**Text extract:**
────────────────────────────────────────

Evan Osnos has a new in-depth essay in the New Yorker titled “The Future of America’s Contest with China.” It’s worth a read. Another excerpt:

I lived in Beijing for eight years, starting in 2005. For the past six years, I have lived in Washington, D.C. This fall, I went back and forth between the two capitals, to gauge what lies ahead for a relationship that is more dangerously unstable than it has been since 1972, when Richard Nixon clasped Mao’s hand in Beijing, setting the course for China’s opening to the world. I talked to those who forged the relationship, and those who would remake it — in politics, business, security, entertainment, and technology — and found them startled by the depth of the rupture and the speed with which it has grown.

“The relationship is in free fall,” a senior White House official told me. Dèng Yùwén 邓聿文, a former top editor of a Communist Party journal who now lives in the United States, told me that when he talks to officials in Beijing they spare him the bluster. “They are very, very worried that the relationship will continue to deteriorate, that the economic impact will hurt people’s confidence and further growth, that it could have effects beyond their grasp,” he said.

Also new this week is a podcast from MacroPolo, the in-house think tank of the Paulson Institute, called Heartland Mainland: The Iowa China Podcast. The first episode, featuring conversations with Chinese students at universities in Iowa, is excellent.

The two co-hosts of Heartland Mainland, Matt Sheehan and Holly He, plan to release a series of episodes exploring Chinese students, agriculture, manufacturing, and politics in Iowa all leading up to the Iowa Caucuses on February 3.

Recent news from the front lines of the U.S.-China techno-trade conflict:

What if China doesn’t give Trump’s “Great Patriot Farmers” special treatment? Will we get another Trump tantrum, à la August 2019? This news from Caixin via CNBC is not encouraging (or, it is encouraging, if you think Beijing maintaining equal treatment of all trading partners is better than appeasing Trump’s demands):

China remains vague on how much the country will increase purchases of U.S. farm goods, considered a critical part of a trade agreement with Washington.

────────────────────────────────────────

**Listing:**
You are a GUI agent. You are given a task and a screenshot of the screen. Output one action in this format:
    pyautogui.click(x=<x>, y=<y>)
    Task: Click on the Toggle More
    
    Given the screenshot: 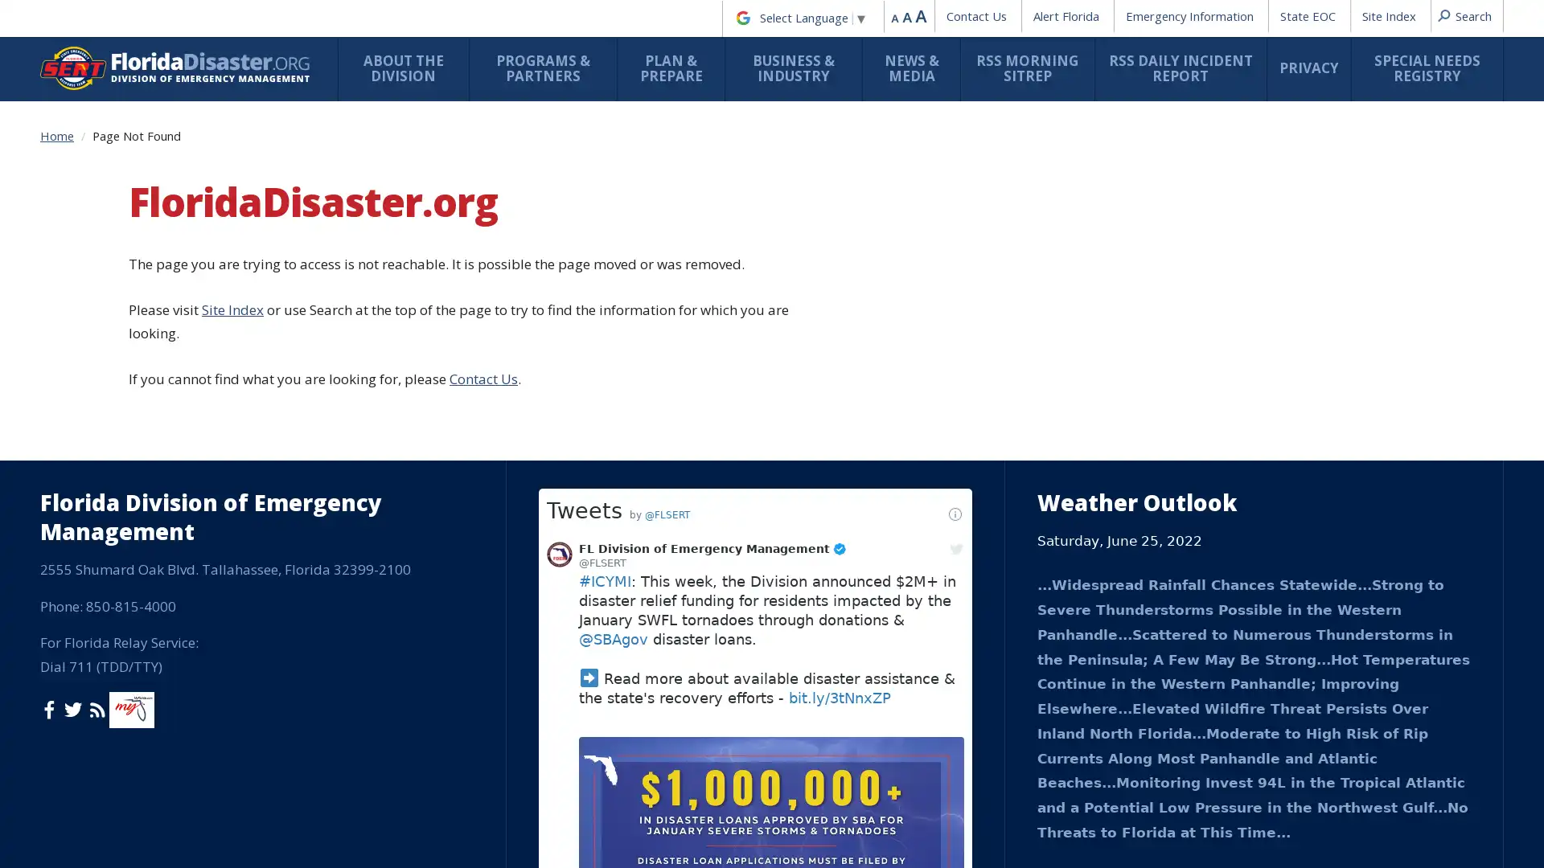 What is the action you would take?
    pyautogui.click(x=644, y=598)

────────────────────────────────────────

**Tasks for this exercise:**
A: From the passage on U.S.-China relations above, extract the text starting at "Also new this" and ending at "Iowa, is excellent.".
B: In the passage on U.S.-China relations, which fields does the writer name when describing the people who would remake the relationship? List them all.

**In response:**
A:
Also new this week is a podcast from MacroPolo, the in-house think tank of the Paulson Institute, called Heartland Mainland: The Iowa China Podcast. The first episode, featuring conversations with Chinese students at universities in Iowa, is excellent.

B:
- politics
- business
- security
- entertainment
- technology